Track down every line below that holds "Расширение" and copy it.

• **Provided entries**
★ ★ ★ ★

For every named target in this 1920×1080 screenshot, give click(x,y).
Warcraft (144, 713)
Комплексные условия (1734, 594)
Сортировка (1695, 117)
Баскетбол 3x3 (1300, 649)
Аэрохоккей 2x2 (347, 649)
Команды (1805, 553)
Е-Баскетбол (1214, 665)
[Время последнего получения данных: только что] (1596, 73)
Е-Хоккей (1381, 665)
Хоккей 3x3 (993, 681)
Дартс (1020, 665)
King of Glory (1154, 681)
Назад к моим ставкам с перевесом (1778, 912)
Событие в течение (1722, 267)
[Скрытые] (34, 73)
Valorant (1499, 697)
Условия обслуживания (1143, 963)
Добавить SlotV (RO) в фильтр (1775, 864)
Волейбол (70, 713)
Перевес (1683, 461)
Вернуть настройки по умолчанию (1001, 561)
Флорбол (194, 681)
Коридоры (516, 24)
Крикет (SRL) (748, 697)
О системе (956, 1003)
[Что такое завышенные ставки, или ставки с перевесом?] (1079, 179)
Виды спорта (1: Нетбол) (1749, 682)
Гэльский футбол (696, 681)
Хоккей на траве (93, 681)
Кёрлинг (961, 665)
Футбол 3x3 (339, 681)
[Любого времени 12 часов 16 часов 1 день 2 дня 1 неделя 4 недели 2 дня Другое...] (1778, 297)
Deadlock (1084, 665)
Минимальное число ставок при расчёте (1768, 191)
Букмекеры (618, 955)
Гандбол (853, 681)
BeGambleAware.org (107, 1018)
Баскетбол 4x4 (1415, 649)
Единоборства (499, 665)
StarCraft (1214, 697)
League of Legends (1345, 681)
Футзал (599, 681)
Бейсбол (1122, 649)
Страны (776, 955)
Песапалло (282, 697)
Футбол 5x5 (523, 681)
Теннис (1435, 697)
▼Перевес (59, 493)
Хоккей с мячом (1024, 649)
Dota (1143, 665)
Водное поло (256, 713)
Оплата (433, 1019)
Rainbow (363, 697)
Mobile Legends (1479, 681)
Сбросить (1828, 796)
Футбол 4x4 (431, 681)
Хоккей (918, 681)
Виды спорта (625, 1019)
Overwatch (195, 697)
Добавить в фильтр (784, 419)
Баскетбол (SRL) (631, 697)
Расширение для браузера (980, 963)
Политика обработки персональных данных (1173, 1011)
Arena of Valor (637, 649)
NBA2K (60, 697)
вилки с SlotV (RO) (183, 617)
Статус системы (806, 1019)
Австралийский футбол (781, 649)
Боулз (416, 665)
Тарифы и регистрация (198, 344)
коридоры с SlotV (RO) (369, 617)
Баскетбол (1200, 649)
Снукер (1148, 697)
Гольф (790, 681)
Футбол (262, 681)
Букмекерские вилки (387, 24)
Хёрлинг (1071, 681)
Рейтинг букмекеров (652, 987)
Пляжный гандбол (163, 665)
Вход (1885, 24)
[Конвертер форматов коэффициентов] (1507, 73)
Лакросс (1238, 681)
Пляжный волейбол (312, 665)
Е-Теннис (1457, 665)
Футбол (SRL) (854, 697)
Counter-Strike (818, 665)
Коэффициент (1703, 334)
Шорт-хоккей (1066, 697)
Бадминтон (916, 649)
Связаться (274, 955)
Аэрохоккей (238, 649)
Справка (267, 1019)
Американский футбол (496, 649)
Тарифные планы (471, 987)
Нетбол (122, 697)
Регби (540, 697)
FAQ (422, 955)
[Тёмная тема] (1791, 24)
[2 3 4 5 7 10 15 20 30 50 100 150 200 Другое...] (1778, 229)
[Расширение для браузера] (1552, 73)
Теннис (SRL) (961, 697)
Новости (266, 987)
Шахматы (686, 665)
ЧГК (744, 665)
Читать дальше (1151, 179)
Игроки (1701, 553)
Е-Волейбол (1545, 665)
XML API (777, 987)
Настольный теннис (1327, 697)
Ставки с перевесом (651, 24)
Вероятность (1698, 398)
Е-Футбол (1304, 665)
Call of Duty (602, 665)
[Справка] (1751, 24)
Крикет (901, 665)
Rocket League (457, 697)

★ ★ ★ ★

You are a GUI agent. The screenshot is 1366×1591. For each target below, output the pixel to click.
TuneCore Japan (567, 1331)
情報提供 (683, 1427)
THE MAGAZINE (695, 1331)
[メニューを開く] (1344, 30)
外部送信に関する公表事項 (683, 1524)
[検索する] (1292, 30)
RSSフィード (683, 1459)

★ ★ ★ ★

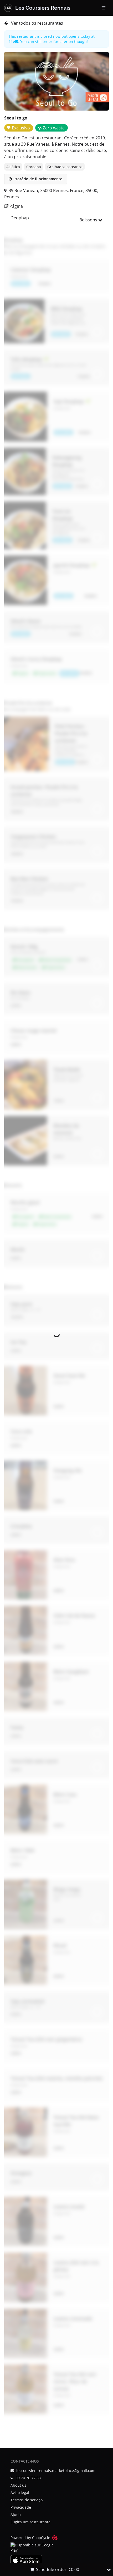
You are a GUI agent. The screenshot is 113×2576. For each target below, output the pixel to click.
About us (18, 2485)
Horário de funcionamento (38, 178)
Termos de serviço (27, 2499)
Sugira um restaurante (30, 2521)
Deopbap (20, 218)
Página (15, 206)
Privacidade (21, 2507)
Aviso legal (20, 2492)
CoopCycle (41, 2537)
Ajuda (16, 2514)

★ ★ ★ ★

• **Solution**
Расширение для браузера (980, 963)
[Расширение для браузера] (1552, 73)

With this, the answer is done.